Each record is to be transcribed exactly.

* Data in this exercise *
┌──

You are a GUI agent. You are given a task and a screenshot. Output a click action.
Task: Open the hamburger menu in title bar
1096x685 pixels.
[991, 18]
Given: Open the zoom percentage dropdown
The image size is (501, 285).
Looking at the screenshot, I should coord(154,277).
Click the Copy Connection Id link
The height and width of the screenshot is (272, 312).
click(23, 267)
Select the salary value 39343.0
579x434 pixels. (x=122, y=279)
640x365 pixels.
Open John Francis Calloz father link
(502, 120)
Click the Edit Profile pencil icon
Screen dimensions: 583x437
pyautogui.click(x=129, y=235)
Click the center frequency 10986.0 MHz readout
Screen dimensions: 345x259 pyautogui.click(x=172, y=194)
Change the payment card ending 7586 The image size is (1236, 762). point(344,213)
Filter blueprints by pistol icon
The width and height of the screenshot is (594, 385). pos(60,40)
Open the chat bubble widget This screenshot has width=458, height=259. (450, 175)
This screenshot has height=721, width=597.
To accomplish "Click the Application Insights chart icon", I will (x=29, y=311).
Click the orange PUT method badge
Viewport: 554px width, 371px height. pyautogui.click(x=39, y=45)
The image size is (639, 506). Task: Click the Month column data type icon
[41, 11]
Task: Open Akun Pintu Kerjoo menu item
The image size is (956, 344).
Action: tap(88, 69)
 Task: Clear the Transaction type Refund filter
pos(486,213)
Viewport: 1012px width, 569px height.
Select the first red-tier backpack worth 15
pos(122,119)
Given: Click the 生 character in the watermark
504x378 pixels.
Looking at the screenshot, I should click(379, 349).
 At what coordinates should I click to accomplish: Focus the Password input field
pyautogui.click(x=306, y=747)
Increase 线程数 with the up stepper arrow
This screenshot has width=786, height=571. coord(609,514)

└──

* Answer space *
You are a GUI agent. You are given a task and a screenshot. Output a click action.
Task: Open the hamburger menu in title bar
1096x685 pixels.
[991, 18]
Given: Open the zoom percentage dropdown
The image size is (501, 285).
Looking at the screenshot, I should coord(154,277).
Click the Copy Connection Id link
The height and width of the screenshot is (272, 312).
click(23, 267)
Select the salary value 39343.0
579x434 pixels. (x=122, y=279)
640x365 pixels.
Open John Francis Calloz father link
(502, 120)
Click the Edit Profile pencil icon
Screen dimensions: 583x437
pyautogui.click(x=129, y=235)
Click the center frequency 10986.0 MHz readout
Screen dimensions: 345x259 pyautogui.click(x=172, y=194)
Change the payment card ending 7586 The image size is (1236, 762). point(344,213)
Filter blueprints by pistol icon
The width and height of the screenshot is (594, 385). pos(60,40)
Open the chat bubble widget This screenshot has width=458, height=259. (450, 175)
This screenshot has height=721, width=597.
To accomplish "Click the Application Insights chart icon", I will (x=29, y=311).
Click the orange PUT method badge
Viewport: 554px width, 371px height. pyautogui.click(x=39, y=45)
The image size is (639, 506). Task: Click the Month column data type icon
[41, 11]
Task: Open Akun Pintu Kerjoo menu item
The image size is (956, 344).
Action: tap(88, 69)
 Task: Clear the Transaction type Refund filter
pos(486,213)
Viewport: 1012px width, 569px height.
Select the first red-tier backpack worth 15
pos(122,119)
Given: Click the 生 character in the watermark
504x378 pixels.
Looking at the screenshot, I should click(379, 349).
 At what coordinates should I click to accomplish: Focus the Password input field
pyautogui.click(x=306, y=747)
Increase 线程数 with the up stepper arrow
This screenshot has width=786, height=571. coord(609,514)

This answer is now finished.